Here they were getting matters down pretty fine, and cabled all the facts to America with orders to look Mac up, also his friends. This information was the fruit of hard work—many blind trails had been followed that ran nowhere.
In the mean time George and Mac had determined to return to America. The last thing Mac did before leaving his lodgings in St. James' place was to roll up in three rolls $254,000 in United States bonds and send the trunk containing them by express to Major George Mathews, New York. He wrapped them in a nightshirt belonging to me, which in some way had got into his baggage. Then he bought a ticket to Paris and sent his baggage over, waiting in London a day or two longer before going himself.
George determined to go to Ireland, and to Ireland he went, and I shall let him in a later chapter tell in his own language the stirring events in Ireland and Scotland that finally ended in his arrest in Edinburgh some weeks later. Mac, before sending his baggage away, had intended to sail from Liverpool by the Java of the Cunard line, and he cabled Irving at Police Headquarters to meet him on the arrival of the steamer. Mac went to Paris, stopping at the Hotel Richmond, Rue du Helder, under his right name, never for a moment thinking he could possibly come under suspicion.

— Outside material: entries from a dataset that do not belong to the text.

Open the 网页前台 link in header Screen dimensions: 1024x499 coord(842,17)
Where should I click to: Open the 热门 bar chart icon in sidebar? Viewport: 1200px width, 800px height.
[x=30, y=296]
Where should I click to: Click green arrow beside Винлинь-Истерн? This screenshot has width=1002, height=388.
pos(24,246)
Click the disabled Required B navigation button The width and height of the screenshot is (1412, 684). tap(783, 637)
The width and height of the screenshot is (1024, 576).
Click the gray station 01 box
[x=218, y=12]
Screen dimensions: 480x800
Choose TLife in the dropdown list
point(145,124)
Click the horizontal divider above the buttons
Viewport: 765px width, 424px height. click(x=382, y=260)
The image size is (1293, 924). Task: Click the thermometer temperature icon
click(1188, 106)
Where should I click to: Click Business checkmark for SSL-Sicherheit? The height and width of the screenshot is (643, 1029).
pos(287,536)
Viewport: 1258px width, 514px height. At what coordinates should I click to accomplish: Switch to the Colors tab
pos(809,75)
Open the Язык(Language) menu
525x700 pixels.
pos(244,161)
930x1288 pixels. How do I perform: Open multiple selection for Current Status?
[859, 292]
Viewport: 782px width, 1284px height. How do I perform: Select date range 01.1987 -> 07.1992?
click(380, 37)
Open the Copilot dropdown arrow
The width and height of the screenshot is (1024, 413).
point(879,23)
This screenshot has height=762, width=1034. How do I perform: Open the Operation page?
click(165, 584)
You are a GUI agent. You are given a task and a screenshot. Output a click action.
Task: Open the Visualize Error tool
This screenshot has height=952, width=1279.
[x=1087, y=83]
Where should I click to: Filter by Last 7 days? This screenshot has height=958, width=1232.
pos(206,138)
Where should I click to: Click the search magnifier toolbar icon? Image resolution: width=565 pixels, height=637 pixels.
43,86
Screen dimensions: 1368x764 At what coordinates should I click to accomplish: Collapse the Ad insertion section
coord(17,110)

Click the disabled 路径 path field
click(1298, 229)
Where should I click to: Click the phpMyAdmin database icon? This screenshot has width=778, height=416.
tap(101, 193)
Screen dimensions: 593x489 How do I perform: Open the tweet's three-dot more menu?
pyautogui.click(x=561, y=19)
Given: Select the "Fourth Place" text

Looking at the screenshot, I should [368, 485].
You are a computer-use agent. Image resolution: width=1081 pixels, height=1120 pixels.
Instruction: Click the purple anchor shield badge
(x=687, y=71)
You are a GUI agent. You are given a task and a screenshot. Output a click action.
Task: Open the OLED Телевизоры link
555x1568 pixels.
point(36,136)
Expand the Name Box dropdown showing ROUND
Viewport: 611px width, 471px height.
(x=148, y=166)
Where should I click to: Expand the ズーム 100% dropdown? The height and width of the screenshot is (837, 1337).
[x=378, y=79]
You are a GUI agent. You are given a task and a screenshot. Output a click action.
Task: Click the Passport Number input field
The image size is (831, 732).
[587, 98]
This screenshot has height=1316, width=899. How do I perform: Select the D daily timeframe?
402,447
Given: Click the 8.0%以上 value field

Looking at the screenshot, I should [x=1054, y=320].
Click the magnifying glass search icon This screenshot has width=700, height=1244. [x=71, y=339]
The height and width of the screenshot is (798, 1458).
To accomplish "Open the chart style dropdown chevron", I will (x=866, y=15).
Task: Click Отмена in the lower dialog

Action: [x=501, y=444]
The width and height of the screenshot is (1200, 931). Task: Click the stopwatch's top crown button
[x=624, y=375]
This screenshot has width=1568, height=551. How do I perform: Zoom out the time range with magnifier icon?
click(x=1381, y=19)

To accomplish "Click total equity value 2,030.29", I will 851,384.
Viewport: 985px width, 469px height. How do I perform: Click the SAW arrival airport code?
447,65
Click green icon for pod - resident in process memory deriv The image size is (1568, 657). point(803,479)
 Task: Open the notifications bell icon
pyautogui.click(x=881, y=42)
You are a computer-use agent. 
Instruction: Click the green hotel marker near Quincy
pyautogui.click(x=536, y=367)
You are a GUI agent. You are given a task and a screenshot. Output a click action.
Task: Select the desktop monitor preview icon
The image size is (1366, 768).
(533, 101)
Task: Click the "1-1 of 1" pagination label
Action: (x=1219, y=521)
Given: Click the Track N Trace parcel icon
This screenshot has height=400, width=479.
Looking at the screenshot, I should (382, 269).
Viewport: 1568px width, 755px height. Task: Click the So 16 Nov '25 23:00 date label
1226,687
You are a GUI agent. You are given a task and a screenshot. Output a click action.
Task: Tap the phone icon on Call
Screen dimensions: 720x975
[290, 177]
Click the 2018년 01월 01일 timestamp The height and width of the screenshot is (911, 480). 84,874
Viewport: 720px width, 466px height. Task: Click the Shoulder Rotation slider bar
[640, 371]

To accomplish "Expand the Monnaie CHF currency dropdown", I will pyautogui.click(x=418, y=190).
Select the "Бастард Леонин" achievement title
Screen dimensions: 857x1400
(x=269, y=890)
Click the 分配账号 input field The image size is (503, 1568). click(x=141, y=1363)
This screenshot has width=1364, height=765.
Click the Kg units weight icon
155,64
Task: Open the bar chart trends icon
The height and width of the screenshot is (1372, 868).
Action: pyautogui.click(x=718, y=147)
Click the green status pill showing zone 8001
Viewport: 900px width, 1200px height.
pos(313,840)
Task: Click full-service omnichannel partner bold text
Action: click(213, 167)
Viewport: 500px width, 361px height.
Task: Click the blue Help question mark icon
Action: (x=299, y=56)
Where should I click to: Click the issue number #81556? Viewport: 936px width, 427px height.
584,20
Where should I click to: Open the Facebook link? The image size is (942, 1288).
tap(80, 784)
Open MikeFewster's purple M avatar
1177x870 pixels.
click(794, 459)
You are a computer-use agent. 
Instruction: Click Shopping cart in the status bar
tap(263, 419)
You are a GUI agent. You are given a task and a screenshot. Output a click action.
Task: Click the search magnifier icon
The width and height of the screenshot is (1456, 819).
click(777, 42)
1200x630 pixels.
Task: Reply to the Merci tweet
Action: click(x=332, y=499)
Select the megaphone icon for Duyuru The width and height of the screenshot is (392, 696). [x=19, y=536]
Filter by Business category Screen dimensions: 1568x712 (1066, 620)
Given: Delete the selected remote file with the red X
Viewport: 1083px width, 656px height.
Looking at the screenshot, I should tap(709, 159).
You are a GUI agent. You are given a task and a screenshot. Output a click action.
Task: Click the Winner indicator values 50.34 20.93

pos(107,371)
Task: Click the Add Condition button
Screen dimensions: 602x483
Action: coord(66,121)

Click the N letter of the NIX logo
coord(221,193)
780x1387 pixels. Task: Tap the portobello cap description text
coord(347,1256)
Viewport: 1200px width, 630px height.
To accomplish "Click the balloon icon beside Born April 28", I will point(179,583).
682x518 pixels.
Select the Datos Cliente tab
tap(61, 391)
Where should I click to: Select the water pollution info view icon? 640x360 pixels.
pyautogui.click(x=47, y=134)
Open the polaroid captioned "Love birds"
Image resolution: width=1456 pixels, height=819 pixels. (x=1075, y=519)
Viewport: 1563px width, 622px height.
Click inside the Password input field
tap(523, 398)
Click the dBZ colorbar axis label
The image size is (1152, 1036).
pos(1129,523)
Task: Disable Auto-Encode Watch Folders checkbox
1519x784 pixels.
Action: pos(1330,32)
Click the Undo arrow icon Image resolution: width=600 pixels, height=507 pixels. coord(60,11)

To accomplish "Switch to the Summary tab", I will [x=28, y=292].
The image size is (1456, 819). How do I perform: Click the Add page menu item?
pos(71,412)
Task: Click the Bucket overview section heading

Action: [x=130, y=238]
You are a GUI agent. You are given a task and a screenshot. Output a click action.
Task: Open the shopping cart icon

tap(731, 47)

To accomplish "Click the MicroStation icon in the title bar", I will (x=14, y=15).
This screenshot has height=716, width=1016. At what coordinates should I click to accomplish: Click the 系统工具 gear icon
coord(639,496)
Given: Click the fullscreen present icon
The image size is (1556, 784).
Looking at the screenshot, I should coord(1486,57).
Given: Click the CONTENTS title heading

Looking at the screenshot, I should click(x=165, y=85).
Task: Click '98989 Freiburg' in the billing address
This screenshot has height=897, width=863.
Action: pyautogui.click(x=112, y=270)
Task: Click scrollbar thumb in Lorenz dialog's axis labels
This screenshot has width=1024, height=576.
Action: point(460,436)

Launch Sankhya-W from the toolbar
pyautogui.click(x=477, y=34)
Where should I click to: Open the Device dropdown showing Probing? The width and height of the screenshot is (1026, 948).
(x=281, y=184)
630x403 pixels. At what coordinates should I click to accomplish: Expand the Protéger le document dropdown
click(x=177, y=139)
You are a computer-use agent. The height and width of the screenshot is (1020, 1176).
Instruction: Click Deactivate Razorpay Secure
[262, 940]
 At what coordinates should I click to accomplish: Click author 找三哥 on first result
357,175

In the mean time the Pinkerton men continued their house-to-house visitation of the fashionable lodging houses to hunt out Mac. This, in huge London, was a Titanic task, but they exhibited a marvelous activity in tracing out clues. In a lucky moment for the Pinkertons, a subordinate inquiring at every number in St. James' place if an American gentleman was lodging or had lodged there was informed by one landlady that Mac had been a lodger, but had left a few days before. As soon as this important report arrived they flew to St. James' place and found the landlady a warm friend of the man they were looking for. The detectives were forced to tell her their business. She was indignant that any one should so wrong Mac, and ordered them out of the house.
They brought the bank solicitors and other important people to see her before she would consent to be questioned; when she did, her information was important indeed. She had seen very little of George, but much of me, though she had never heard my name, but still the detectives knew from her description that the man she described was the F. A. Warren they wanted, and whom to get meant fame and comparative fortune for them.
The rooms had been unoccupied since Mac left and a careful search was made for clues, but nothing was found until she was asked for the waste-paper basket. The basket proved to be a bag, and when turned out some pieces of blotting paper appeared, which, held in front of a mirror, of course would reflect the writing the same as on the written sheet, and on holding the last of the lot to the glass they were thrilled through when the Pinkertons saw reflected there:
Ten Thousand......................Pounds Sterling.
F. A. WARREN.
which, when compared with a canceled check of mine, then in the possession of the bank, exactly fitted it. Here was a piece of evidence, which, if it could be brought home to Mac, was a chain to bind him fast and sure.
Pinkerton and his man started at once for Paris, and going to the American bankers, where most Americans register on arrival, they found Mac's name as large as life, registered at Andrews & Co.'s as stopping at the Hotel de Richmond.
Pinkerton was not long in reaching Rue du Helder, and learned that Mac had left for Brest the night before. In short order he was at the Paris agency of the steamship company, and found that Mac had purchased a ticket to New York by the Thuringia, which was due to sail that very hour from Brest. He did not let the grass grow under his feet between the ticket and telegraph offices, and there he telegraphed the authorities to arrest Mac, but he had a speedy reply that the Thuringia had sailed half an hour before his telegram came. On second thought he quite possibly was not sorry Mac had got off to New York, as it would lengthen out the bill and scatter some of the bank's money in New York.